The historical parallel with the 1980s and the beginning of the 1990s fuels the concern of certain finance professionals. During this period, Canada plunged into two deep recessions, followed by a prolonged slump in the housing market.

And yet, with Canada on the brink of another economic downturn, some economists say today’s borrowers can count on a financial muscle they didn’t have 30 or 40 years ago.

Large savings cushions and low unemployment mean that “the starting point for households is much better today than it was then,” said Beata Caranci, chief economist at the Toronto-Dominion Bank. .

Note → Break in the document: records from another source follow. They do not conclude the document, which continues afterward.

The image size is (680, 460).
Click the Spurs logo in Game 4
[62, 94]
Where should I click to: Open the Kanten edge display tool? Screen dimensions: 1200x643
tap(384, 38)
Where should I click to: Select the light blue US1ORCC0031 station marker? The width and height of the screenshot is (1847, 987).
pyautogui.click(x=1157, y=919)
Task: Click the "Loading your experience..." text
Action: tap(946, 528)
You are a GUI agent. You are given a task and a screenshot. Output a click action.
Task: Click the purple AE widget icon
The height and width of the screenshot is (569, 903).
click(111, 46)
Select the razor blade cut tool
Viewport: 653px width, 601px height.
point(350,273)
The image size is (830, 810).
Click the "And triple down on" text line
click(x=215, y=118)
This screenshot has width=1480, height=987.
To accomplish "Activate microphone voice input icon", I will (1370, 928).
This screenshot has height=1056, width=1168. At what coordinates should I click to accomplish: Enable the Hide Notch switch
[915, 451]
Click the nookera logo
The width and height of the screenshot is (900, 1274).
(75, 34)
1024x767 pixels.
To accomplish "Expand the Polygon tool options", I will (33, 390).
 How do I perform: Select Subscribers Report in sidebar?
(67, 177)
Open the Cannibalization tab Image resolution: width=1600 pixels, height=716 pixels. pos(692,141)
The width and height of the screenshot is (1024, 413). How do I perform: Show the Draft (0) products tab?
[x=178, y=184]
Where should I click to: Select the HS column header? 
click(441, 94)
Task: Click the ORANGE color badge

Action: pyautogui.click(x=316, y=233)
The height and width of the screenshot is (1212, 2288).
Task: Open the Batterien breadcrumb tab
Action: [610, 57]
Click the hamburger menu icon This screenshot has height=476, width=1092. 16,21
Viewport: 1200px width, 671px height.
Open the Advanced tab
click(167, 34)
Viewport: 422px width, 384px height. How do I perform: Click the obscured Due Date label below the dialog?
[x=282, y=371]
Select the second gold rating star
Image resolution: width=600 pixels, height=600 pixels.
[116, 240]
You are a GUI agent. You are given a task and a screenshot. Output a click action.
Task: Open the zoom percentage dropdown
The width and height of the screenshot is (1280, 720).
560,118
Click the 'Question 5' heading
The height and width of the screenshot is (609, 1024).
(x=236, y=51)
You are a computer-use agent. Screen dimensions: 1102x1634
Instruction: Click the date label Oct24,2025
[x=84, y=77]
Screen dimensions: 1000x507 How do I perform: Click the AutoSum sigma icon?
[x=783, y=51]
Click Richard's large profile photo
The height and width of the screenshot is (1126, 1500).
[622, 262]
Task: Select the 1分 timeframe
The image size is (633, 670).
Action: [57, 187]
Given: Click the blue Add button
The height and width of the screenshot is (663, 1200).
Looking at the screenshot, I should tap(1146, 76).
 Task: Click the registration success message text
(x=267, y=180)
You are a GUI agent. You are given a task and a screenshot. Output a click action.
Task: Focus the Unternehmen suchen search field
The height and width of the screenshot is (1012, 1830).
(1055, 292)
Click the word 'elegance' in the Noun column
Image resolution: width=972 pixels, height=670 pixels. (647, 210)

TD estimates that Canadians have collectively accumulated $300 billion more than their usual savings in 2020 and 2021. This extra money – the product of generous pandemic benefits and reduced spending due to COVID-19 restrictions. 19 – should help households at all income levels cope with current financial pressure, Ms Caranci said.

A strong job market also helps keep households afloat financially, according to Caranci. The unemployment rate in October was 5.2%, near historic lows and well below rates seen between 1980 and 1990, when unemployment never fell below 7%, even though the labor force participation – the proportion of the adult population who were actually working or looking for a job – was lower at the time.

Savings and jobs are likely “the reason why we don’t see market capitulation and we still see a fairly resilient consumer,” Ms Caranci said.

But a better financial launch pad does not guarantee a soft landing. Economists don’t know how quickly Canadians are dipping into their pandemic savings amid persistently high inflation and rising debt payments.

Steven Ambler, an economist at the University of Quebec in Montreal, said an aggregate measure of deposits held in banks and other lenders suggests that people with bank accounts have “depleted” them.

And whether and to what extent the labor market will maintain its strength is also an open question.

“If wages stay high and household income grows faster, that could improve affordability,” Hogue said in an interview, speaking of housing.

But if wage growth stagnates, housing affordability could stagnate or deteriorate. “It’s going to make things very uncomfortable for a lot of Canadians,” he added.